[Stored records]
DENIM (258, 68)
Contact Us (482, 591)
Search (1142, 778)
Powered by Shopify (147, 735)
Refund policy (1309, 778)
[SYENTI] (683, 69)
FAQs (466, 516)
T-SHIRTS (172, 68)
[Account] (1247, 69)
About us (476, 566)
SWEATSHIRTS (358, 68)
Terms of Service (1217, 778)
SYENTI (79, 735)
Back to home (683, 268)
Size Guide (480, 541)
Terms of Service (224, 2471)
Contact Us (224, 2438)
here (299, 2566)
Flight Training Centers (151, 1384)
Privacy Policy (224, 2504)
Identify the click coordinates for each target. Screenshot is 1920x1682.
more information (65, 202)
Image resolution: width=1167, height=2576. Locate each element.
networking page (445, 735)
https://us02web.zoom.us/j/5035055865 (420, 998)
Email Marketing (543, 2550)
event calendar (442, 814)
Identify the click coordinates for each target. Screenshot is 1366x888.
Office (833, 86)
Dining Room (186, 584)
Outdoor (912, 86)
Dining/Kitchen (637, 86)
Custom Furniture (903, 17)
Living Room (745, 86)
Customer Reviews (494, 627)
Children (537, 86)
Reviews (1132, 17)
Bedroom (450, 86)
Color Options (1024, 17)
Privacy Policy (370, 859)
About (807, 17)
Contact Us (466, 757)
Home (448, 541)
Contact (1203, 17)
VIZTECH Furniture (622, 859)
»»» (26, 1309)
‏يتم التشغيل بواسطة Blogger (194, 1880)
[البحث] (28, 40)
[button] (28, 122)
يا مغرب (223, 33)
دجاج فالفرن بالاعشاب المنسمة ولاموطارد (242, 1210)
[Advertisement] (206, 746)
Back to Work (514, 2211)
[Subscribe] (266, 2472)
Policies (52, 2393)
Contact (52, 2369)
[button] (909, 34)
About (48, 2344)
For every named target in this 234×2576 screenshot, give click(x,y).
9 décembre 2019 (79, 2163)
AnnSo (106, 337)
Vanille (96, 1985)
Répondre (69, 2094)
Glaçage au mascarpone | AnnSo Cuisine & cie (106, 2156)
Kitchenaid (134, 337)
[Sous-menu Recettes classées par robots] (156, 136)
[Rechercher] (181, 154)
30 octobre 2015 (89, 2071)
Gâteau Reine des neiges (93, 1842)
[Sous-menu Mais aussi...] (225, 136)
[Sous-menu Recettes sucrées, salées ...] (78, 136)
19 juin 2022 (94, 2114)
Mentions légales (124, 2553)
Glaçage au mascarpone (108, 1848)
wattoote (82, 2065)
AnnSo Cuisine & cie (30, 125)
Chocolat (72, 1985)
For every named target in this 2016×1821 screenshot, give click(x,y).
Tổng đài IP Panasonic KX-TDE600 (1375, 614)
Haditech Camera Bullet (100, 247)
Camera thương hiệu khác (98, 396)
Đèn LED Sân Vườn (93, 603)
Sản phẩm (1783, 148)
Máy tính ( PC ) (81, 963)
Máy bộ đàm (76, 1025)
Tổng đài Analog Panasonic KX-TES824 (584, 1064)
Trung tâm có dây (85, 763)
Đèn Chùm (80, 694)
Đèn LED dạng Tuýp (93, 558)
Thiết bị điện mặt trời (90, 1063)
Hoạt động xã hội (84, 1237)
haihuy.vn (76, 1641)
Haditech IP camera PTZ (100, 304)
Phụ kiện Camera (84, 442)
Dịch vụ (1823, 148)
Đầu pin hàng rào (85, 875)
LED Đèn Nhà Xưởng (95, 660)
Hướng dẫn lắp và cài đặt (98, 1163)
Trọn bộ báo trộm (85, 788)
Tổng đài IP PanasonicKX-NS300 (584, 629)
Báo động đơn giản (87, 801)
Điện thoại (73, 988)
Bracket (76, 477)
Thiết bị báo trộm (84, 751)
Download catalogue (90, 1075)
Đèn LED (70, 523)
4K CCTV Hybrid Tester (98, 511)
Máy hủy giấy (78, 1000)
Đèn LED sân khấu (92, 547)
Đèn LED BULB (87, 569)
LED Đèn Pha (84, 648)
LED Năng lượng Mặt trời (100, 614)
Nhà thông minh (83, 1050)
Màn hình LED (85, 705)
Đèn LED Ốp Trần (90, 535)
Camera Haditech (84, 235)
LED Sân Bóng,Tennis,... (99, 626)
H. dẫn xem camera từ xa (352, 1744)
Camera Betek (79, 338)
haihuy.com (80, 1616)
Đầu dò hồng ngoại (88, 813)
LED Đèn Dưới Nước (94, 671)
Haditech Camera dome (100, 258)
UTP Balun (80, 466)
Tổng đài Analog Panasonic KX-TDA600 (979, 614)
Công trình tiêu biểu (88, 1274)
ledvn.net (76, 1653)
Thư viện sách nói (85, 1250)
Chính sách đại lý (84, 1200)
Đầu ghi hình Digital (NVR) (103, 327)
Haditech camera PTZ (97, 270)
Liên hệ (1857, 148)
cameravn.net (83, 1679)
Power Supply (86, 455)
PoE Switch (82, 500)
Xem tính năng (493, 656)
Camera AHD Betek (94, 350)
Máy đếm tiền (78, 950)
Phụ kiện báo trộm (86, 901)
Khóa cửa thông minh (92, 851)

- **WORK INSTRUCTIONS**
Copy the records above exactly, beginning at the line that contains "Contact Us (466, 757)" and stopping after the line that contains "Back to Work (514, 2211)".

- **WRITTEN RESPONSE**
Contact Us (466, 757)
Home (448, 541)
Contact (1203, 17)
VIZTECH Furniture (622, 859)
»»» (26, 1309)
‏يتم التشغيل بواسطة Blogger (194, 1880)
[البحث] (28, 40)
[button] (28, 122)
يا مغرب (223, 33)
دجاج فالفرن بالاعشاب المنسمة ولاموطارد (242, 1210)
[Advertisement] (206, 746)
Back to Work (514, 2211)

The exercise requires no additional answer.